Leetcode #2494: Merge Overlapping Events in the Same Hall
In this guide, we solve Leetcode #2494 Merge Overlapping Events in the Same Hall in Python and focus on the core idea that makes the solution efficient.
You will see the intuition, the step-by-step method, and a clean Python implementation you can use in interviews.

Problem Statement
Table: HallEvents +-------------+------+ | Column Name | Type | +-------------+------+ | hall_id | int | | start_day | date | | end_day | date | +-------------+------+ This table may contain duplicates rows. Each row of this table indicates the start day and end day of an event and the hall in which the event is held.
Quick Facts
- Difficulty: Hard
- Premium: Yes
- Tags: Database
Intuition
The task is relational in nature, which maps cleanly to DataFrame operations in Python.
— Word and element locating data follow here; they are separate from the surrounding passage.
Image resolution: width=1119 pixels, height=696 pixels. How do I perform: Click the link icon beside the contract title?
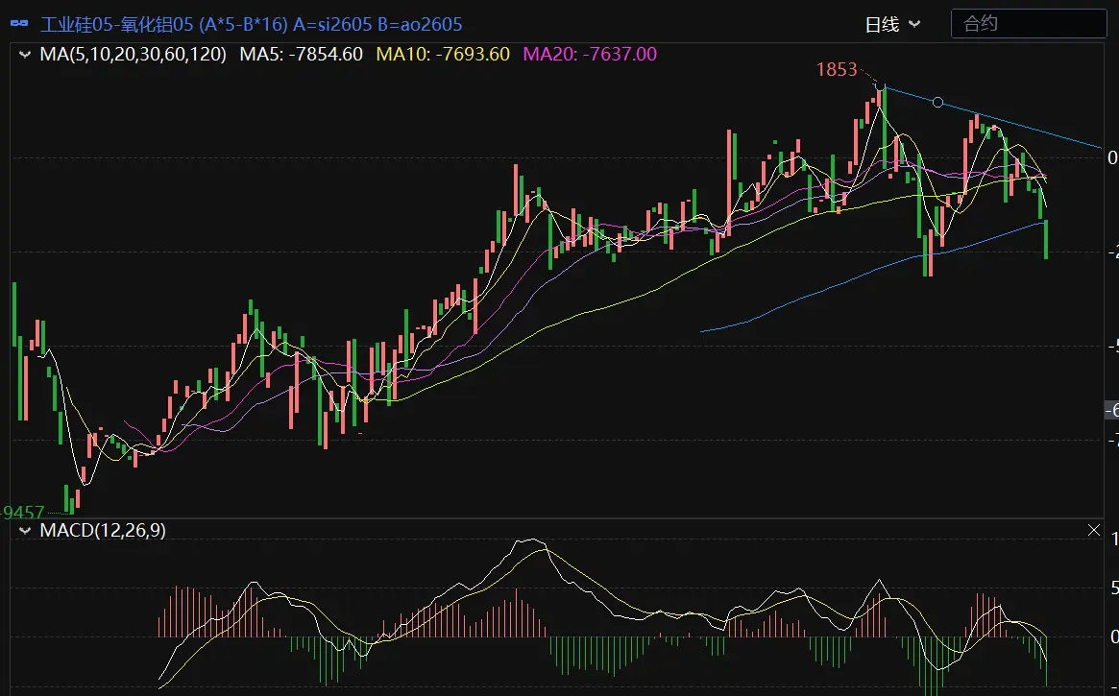[x=19, y=24]
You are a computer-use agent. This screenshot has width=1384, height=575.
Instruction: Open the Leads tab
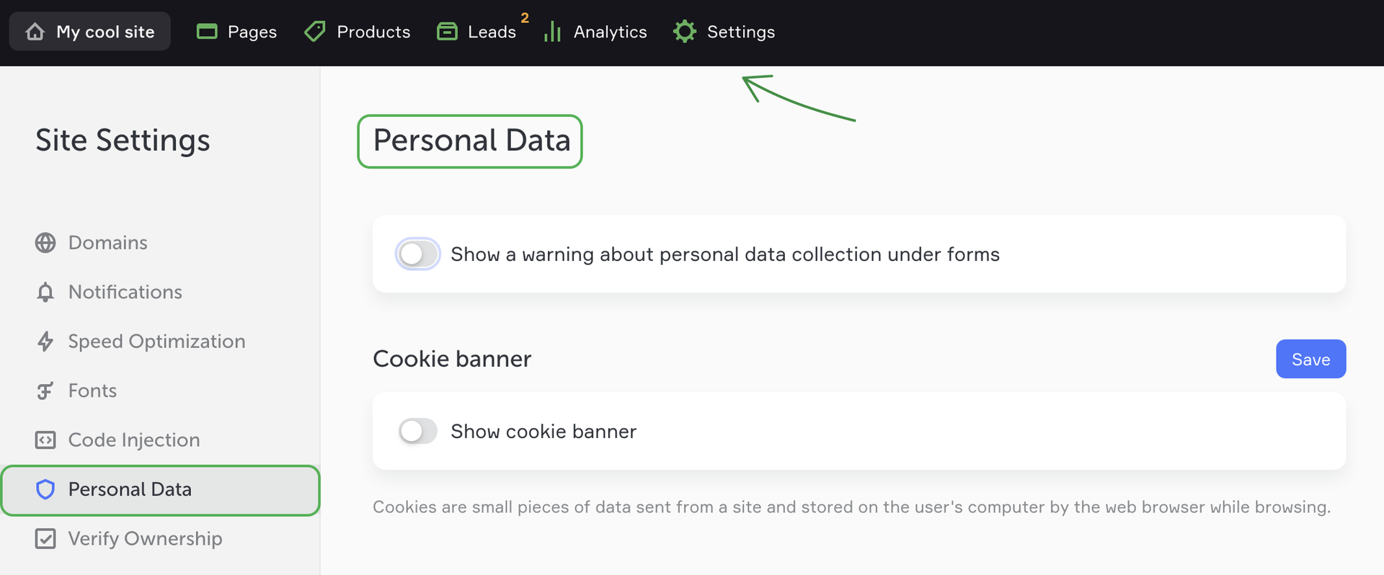point(492,32)
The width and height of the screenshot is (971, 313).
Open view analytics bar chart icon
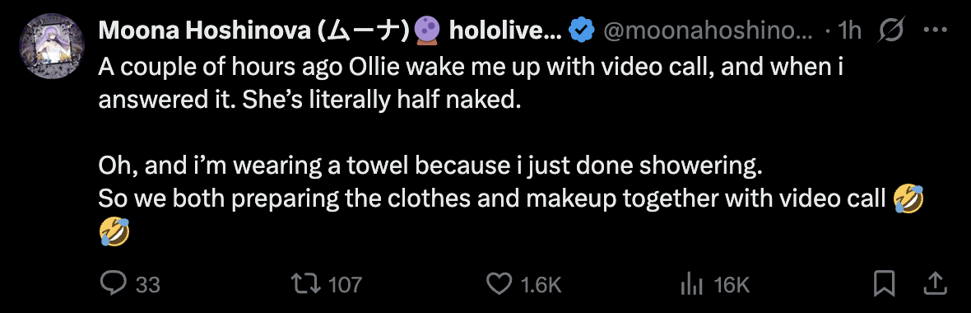coord(690,285)
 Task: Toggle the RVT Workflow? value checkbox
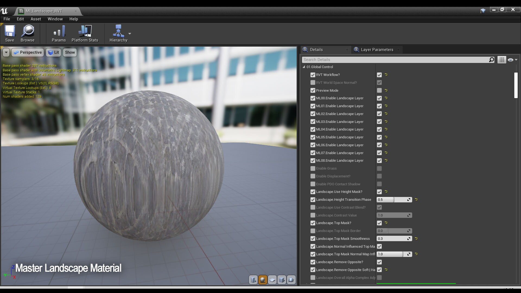(379, 75)
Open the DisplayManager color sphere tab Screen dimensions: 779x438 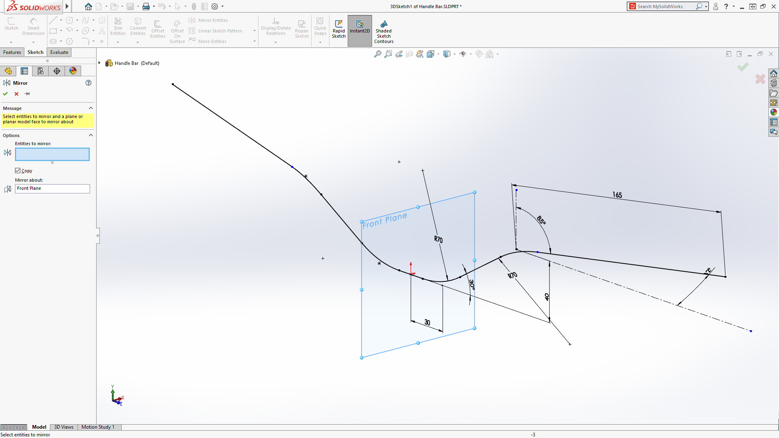point(73,71)
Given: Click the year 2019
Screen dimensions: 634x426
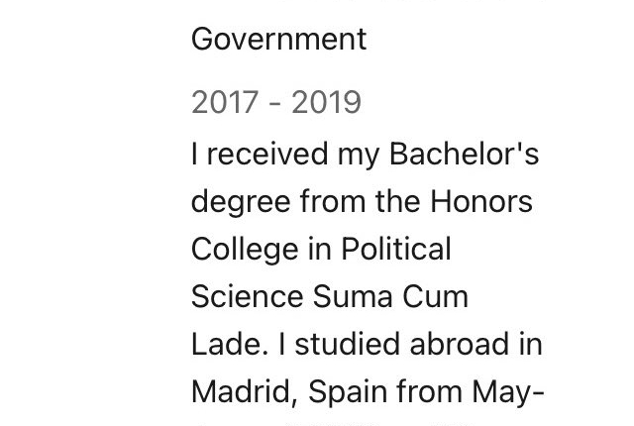Looking at the screenshot, I should point(326,102).
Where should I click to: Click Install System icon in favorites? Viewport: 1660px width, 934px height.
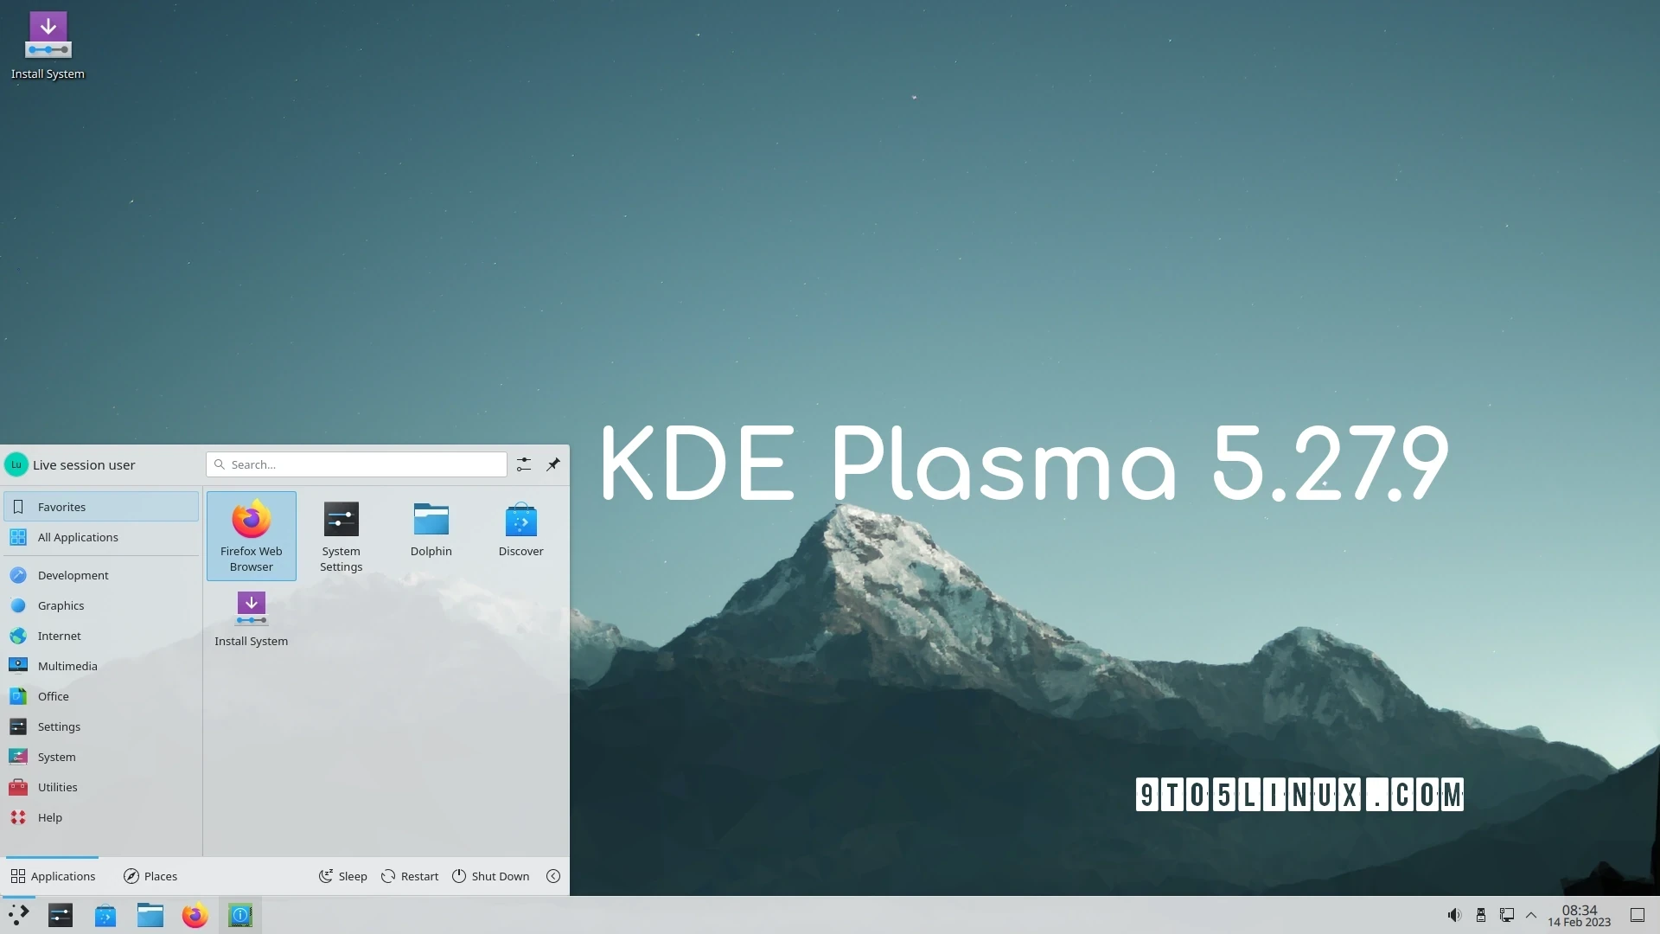tap(251, 616)
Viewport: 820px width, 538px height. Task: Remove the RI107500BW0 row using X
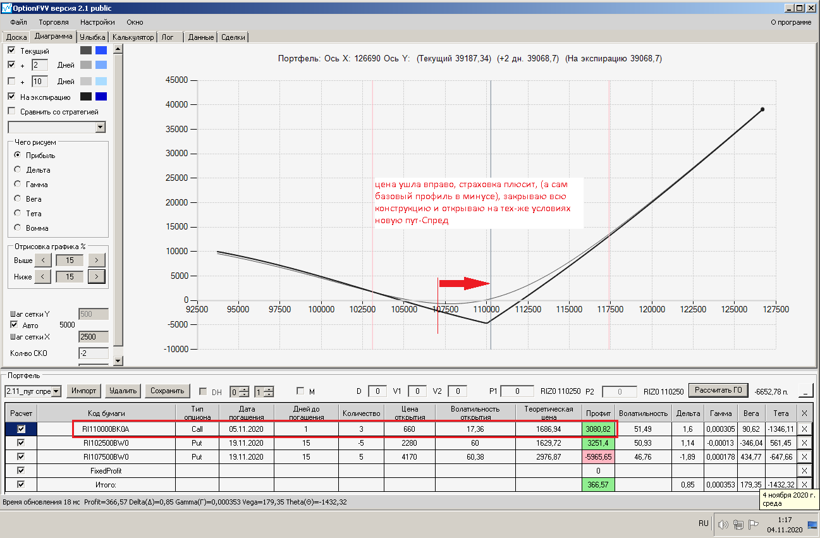(804, 456)

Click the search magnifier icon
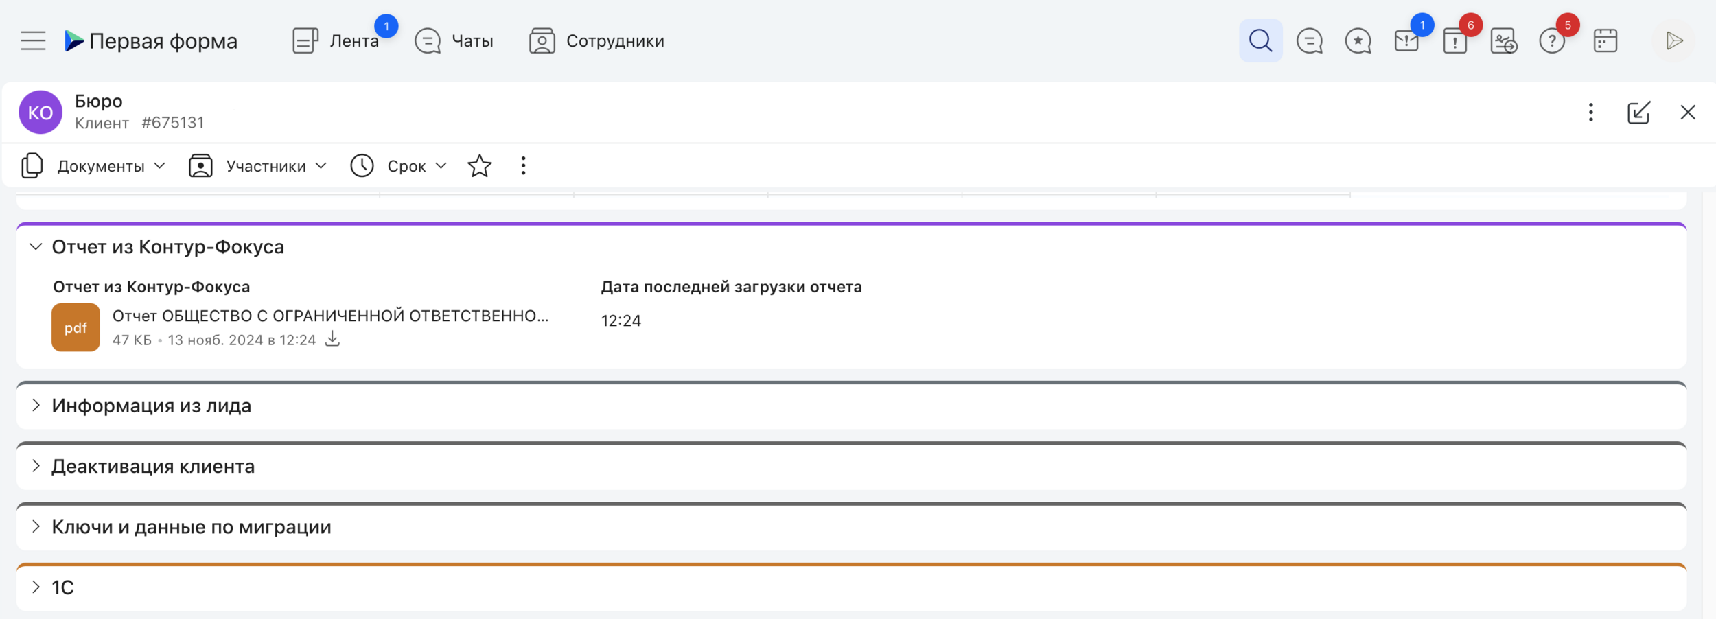point(1260,41)
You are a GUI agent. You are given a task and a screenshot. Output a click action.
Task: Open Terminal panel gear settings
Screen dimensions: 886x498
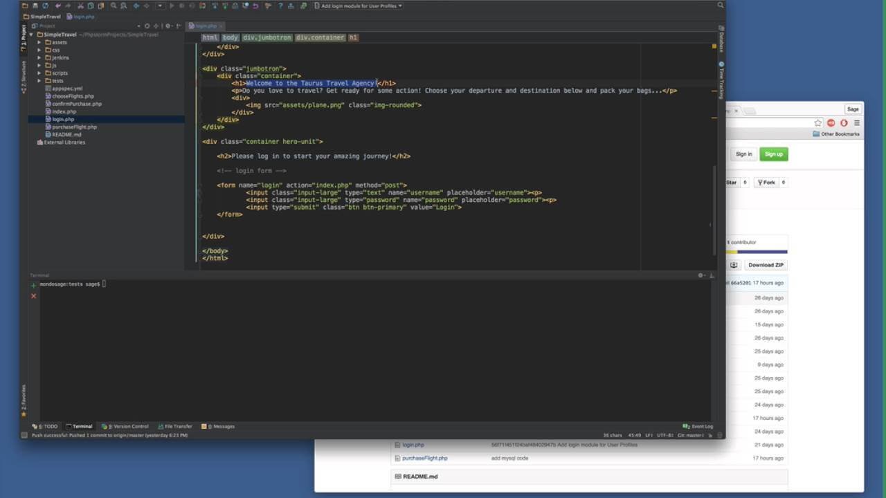point(700,275)
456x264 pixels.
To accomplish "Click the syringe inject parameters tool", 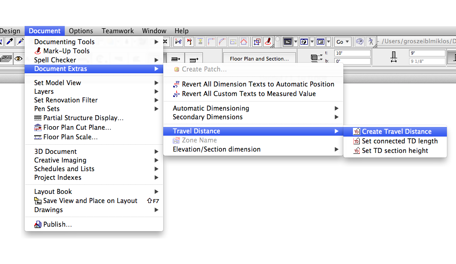I will 20,42.
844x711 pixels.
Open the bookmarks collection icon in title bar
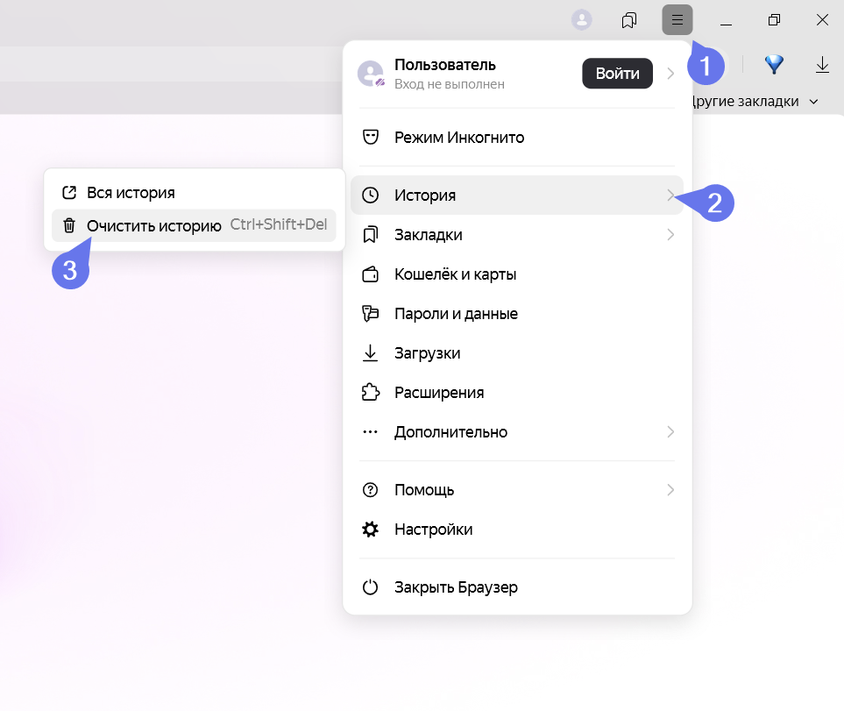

By treating tables as DataFrames, joins and group-bys become concise and readable.
Approach
Load the inputs as DataFrames and apply the appropriate merge, filter, or group-by.
Select or rename the columns to match the required output.
Steps:
- Load inputs as DataFrames.
- Apply merge/groupby/filter operations.
- Select the output columns.
Example
+-------------+------+
| Column Name | Type |
+-------------+------+
| hall_id | int |
| start_day | date |
| end_day | date |
+-------------+------+
This table may contain duplicates rows.
Each row of this table indicates the start day and end day of an event and the hall in which the event is held.
Python Solution
import duckdb
import pandas as pd
def solution(hall_events: pd.DataFrame) -> pd.DataFrame:
con = duckdb.connect()
con.register("HallEvents", hall_events)
return con.execute("""WITH
S AS (
SELECT
hall_id,
start_day,
end_day,
MAX(end_day) OVER (
PARTITION BY hall_id
ORDER BY start_day
) AS cur_max_end_day
FROM HallEvents
),
T AS (
SELECT
*,
IF(
start_day <= LAG(cur_max_end_day) OVER (
PARTITION BY hall_id
ORDER BY start_day
),
0,
1
) AS start
FROM S
),
P AS (
SELECT
*,
SUM(start) OVER (
PARTITION BY hall_id
ORDER BY start_day
) AS gid
FROM T
)
SELECT hall_id, MIN(start_day) AS start_day, MAX(end_day) AS end_day
FROM P
GROUP BY hall_id, gid;""").df()
Complexity
The time complexity is O(n log n) (typical). The space complexity is O(n).
Edge Cases and Pitfalls
Watch for boundary values, empty inputs, and duplicate values where applicable. If the problem involves ordering or constraints, confirm the invariant is preserved at every step.
Summary
This Python solution focuses on the essential structure of the problem and keeps the implementation interview-friendly while meeting the constraints.